▶ Texte de la page:
╭──
La startup de la semaine : les robots d'Exotec défient ceux d'Amazon

Toutes les semaines, La Tribune met en lumière une pépite méconnue de la French Tech. Cette semaine, Exotec et ses robots logistiques, les Skypods, qui équipent les entrepôts de Cdiscount et Showroomprivé. Ces machines uniques sont capables de se déplacer en hauteur et amener les bacs de produits jusqu'aux opérateurs.
François Manens
L'installation de Exotec dans l'entrepôt Cdiscount de Réau s'étend sur près de dix mètres de hauteurs, dans lesquelles circulent 44 robots Skypods.
L'installation de Exotec dans l'entrepôt Cdiscount de Réau s'étend sur près de dix mètres de hauteurs, dans lesquelles circulent 44 robots Skypods. (Crédits : La Tribune)

Comme une ruche géante. Au sein de l'entrepôt de Cdiscount à Réau (Seine-et-Marne), impossible de manquer cette installation de dix mètres de haut composée de 50.000 bacs en plastique remplis de produits. Des dizaines de petits robots sur roues s'activent autour de la construction. Ils montent les étages via un système d'ascenseur, récupèrent le bac qui contient l'objet commandé par l'opérateur et l'amènent jusqu'à son poste de travail.

Ces robots, ce sont les Skypods. Grâce à eux, la startup Exotec a connu en moins de quatre ans une croissance impressionnante. D'un projet encore embryonnaire en mai 2016, elle a grossi pour devenir une entreprise à 7 millions d'euros de chiffres d'affaires en 2018. Aujourd'hui, la jeune pousse continue de voir ses ambitions à la hausse. De 273 robots déployés à l'heure actuelle, elle prévoit d'atteindre 2.000 unités fin 2020.
╰──
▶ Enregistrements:
╭──
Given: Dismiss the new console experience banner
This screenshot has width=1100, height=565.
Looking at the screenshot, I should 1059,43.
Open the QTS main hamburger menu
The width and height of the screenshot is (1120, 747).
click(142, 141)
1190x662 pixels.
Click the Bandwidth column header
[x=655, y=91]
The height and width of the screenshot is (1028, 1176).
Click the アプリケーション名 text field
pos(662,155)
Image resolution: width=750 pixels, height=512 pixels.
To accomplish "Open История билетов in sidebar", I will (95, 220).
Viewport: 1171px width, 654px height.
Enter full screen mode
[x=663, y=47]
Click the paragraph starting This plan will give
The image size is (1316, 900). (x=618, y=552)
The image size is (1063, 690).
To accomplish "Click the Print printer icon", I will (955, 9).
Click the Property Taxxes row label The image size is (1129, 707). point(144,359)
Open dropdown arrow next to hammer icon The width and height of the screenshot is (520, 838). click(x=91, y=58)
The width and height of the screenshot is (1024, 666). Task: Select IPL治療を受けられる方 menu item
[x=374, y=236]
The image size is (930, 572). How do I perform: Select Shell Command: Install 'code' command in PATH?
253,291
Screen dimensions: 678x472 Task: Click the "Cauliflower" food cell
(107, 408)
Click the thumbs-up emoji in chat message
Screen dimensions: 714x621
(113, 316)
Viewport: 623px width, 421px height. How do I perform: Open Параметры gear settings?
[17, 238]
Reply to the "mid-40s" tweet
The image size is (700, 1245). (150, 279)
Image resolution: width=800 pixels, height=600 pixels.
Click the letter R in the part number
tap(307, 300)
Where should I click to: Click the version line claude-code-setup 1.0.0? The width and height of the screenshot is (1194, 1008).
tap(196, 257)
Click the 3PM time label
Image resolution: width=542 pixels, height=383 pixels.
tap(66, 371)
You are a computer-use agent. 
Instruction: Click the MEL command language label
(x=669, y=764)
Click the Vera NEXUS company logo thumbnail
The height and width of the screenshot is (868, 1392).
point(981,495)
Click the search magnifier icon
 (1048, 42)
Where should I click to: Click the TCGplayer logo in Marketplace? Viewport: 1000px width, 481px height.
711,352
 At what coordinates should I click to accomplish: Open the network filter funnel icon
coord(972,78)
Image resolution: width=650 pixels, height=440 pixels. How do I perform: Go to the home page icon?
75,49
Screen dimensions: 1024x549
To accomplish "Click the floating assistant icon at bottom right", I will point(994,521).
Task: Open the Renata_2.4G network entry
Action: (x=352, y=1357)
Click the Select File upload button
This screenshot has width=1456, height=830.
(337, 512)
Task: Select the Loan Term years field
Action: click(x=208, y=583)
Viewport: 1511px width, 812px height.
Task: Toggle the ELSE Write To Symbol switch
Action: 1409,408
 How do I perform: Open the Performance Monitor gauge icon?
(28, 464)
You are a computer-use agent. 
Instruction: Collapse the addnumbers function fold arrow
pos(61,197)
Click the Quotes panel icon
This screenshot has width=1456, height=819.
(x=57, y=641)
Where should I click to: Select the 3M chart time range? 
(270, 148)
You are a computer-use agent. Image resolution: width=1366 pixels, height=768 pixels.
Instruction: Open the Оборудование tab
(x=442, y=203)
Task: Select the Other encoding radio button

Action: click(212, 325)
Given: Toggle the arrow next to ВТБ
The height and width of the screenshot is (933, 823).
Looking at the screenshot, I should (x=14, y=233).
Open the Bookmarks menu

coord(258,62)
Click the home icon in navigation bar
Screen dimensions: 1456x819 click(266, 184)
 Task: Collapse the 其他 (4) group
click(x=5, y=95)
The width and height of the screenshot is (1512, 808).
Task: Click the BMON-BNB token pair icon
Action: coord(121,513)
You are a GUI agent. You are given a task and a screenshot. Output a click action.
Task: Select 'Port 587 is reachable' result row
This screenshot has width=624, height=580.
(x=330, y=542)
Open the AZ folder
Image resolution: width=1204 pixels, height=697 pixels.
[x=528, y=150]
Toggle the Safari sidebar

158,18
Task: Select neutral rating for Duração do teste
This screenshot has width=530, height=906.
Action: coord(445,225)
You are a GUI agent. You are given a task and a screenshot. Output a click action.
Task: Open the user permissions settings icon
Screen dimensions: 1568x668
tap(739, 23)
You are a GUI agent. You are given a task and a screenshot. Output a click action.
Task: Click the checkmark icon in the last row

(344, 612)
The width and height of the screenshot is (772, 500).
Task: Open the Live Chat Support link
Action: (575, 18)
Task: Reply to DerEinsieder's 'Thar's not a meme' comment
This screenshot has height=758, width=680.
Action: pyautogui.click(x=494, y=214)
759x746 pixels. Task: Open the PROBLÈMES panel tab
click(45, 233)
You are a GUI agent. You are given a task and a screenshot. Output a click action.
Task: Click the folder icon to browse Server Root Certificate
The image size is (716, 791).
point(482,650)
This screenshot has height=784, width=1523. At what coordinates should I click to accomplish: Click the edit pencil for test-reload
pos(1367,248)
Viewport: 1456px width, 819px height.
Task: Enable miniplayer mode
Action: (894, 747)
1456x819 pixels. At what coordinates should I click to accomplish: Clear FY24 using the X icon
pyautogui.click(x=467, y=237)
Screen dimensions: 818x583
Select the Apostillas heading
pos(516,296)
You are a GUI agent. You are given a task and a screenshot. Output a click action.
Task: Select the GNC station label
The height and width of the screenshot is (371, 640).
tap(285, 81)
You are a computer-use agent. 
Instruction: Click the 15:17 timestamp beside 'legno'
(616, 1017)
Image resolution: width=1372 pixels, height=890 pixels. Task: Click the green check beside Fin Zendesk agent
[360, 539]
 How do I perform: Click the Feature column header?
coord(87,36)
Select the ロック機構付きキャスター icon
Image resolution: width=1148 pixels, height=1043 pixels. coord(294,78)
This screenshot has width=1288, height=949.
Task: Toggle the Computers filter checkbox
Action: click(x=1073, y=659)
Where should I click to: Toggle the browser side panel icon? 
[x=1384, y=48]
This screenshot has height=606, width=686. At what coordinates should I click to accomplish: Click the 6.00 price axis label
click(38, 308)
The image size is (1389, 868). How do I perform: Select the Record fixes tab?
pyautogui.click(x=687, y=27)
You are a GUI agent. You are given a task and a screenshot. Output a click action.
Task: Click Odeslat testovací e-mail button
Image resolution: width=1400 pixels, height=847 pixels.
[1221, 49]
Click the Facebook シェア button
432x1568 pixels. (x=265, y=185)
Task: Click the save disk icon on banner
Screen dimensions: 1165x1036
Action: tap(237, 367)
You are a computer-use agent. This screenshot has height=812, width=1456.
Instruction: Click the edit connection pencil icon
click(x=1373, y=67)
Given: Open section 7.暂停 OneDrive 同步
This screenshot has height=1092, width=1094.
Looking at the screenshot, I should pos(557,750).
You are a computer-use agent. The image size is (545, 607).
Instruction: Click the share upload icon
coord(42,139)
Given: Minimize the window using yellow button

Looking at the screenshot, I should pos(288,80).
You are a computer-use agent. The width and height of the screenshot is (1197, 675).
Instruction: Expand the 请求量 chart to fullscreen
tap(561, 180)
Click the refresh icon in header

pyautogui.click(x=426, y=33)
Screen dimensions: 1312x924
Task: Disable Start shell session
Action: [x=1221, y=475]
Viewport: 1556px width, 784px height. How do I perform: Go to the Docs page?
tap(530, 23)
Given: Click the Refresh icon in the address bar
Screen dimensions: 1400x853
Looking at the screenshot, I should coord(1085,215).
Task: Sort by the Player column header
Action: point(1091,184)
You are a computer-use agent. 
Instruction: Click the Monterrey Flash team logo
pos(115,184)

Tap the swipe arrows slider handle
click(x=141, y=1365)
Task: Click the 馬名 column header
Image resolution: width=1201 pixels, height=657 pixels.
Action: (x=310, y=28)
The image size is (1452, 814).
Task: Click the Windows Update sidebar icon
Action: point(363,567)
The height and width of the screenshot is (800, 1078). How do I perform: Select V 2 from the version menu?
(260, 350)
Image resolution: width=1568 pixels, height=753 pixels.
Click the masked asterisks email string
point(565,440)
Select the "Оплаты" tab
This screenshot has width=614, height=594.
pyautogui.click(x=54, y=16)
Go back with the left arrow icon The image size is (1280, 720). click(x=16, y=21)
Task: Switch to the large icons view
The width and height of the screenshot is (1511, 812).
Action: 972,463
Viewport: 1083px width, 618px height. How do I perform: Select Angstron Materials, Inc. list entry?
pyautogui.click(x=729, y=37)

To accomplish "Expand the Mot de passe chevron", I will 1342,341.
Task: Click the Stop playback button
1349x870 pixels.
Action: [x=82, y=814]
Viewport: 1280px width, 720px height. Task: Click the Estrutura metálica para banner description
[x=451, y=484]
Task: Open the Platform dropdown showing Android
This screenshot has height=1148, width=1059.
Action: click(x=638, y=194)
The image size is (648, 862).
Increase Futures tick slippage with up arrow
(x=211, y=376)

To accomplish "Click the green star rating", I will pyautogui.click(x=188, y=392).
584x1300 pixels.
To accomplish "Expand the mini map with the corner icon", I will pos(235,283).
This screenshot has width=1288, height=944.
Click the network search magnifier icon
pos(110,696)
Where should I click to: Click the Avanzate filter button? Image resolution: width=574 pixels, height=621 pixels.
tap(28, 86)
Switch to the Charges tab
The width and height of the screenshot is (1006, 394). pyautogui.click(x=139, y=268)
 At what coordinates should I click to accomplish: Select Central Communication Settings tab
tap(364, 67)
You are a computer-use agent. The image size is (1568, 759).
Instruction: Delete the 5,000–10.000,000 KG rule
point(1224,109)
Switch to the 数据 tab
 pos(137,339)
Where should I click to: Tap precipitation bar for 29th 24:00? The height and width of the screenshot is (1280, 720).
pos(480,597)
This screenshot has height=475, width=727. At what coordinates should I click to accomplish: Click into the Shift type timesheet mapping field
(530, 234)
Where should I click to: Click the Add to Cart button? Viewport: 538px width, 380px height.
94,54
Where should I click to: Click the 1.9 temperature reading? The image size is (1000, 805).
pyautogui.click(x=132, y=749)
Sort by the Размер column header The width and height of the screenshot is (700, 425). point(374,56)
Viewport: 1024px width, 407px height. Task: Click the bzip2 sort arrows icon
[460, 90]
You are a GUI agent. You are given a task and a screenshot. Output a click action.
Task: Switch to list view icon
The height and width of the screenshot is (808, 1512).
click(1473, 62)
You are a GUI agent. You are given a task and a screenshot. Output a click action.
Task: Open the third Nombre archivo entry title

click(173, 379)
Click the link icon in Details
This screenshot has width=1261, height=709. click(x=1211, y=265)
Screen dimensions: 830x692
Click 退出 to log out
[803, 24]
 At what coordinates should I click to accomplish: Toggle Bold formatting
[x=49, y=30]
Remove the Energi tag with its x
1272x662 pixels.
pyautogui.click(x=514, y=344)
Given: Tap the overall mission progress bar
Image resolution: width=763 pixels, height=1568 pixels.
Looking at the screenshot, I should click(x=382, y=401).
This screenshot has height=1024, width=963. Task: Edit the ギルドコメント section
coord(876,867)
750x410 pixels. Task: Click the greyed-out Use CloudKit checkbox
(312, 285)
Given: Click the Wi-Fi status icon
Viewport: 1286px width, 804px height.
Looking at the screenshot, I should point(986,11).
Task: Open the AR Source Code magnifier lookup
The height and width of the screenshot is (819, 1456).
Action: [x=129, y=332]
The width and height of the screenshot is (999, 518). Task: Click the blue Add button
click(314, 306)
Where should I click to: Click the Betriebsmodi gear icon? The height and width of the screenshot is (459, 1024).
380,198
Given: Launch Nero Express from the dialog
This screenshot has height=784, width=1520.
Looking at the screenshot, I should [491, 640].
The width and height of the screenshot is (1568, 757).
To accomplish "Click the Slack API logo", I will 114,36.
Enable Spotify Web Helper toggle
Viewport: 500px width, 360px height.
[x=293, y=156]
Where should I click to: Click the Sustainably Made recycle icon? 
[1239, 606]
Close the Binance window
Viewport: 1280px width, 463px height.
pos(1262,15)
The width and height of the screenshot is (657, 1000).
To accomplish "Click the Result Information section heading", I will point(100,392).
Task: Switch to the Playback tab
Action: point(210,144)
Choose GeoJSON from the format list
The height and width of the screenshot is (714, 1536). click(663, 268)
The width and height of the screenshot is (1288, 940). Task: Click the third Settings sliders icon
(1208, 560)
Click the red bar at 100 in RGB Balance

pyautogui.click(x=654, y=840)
╰──
▶ Consignes de l'exercice:
- a) Réécrivez sous forme de liste le paragraphe de l'article sur Exotec qui commence par « Comme une ruche géante », en conservant ses faits principaux.
- b) D'après l'article sur Exotec, les affirmations suivantes sont-elles exactes ? Répondez par oui ou par non, puis citez les mots décisifs de l'article.
(i) Exotec a atteint 7 millions d'euros de chiffre d'affaires en 2018.
(ii) L'installation de Réau fait circuler 2.000 robots Skypods.
(iii) Les Skypods changent d'étage au moyen d'un système d'ascenseur.
- c) Poursuivez l'article sur Exotec à partir de sa dernière phrase.
Les lignes forment un matériau distinct de l'article sur Exotec.

▶ Corrigé de l'exercice:
- a)
- Dans l'entrepôt de Cdiscount à Réau (Seine-et-Marne), une installation de dix mètres de haut regroupe 50.000 bacs en plastique remplis de produits.
- Des dizaines de petits robots sur roues s'activent autour de cette construction.
- Ils montent les étages grâce à un système d'ascenseur.
- Ils récupèrent le bac qui contient l'objet commandé par l'opérateur et l'apportent à son poste de travail.

- b)
(i) Oui : « elle a grossi pour devenir une entreprise à 7 millions d'euros de chiffres d'affaires en 2018 ».
(ii) Non : « dans lesquelles circulent 44 robots Skypods ».
(iii) Oui : « Ils montent les étages via un système d'ascenseur ».

- c)
Moins de pénibilité, plus de productivité

A son poste de travail, l'opératrice dispose d'un écran pour visualiser les commandes et d'un bac dans lequel elle range les produits à livrer aux clients de Cdiscount. Les robots Skypods acheminent les bacs de produits depuis les étagères jusqu'à son niveau. Elle n'a qu'à récupérer le produit recherché dans le bac, sans se pencher, ni lever les bras, puis le petit robot s'en va, affecté à une autre tâche.

Avec moins de gestes à effectuer, le travail est moins pénible que sans les robots. "Les opérateurs peuvent faire entre douze et quinze kilomètres par jour dans un système normal. Dans cette installation ce sont les biens qui viennent aux opérateurs", relève Pierre-Yves Escarpit, directeur général adjoint en charge des achats, de la supply chain et des systèmes d'information chez Cdiscount.

Selon le dirigeant, les Skypods multiplient par cinq la productivité de la chaîne. Grâce aux robots, quatre opérateurs suffisent pour accomplir le travail de vingt employés dans un système classique. La productivité s'en ressent : l'installation d'Exotec occupe une des neuf cellules de l'entrepôt de Réau, mais sort 20% des commandes. A la fin de l'année, Pierre-Yves Escarpit prévoit que 50% des quatre millions de produits sortis de l'entrepôts passeront par les Skypods. Si le coût de l'opération est gardé secret, Cdiscount espère rentabiliser son investissement en moins de quatre ans, contre huit ans en robotique classique.

Lire aussi : La startup de la semaine : Mirakl veut s'imposer comme "l'arme anti-Amazon"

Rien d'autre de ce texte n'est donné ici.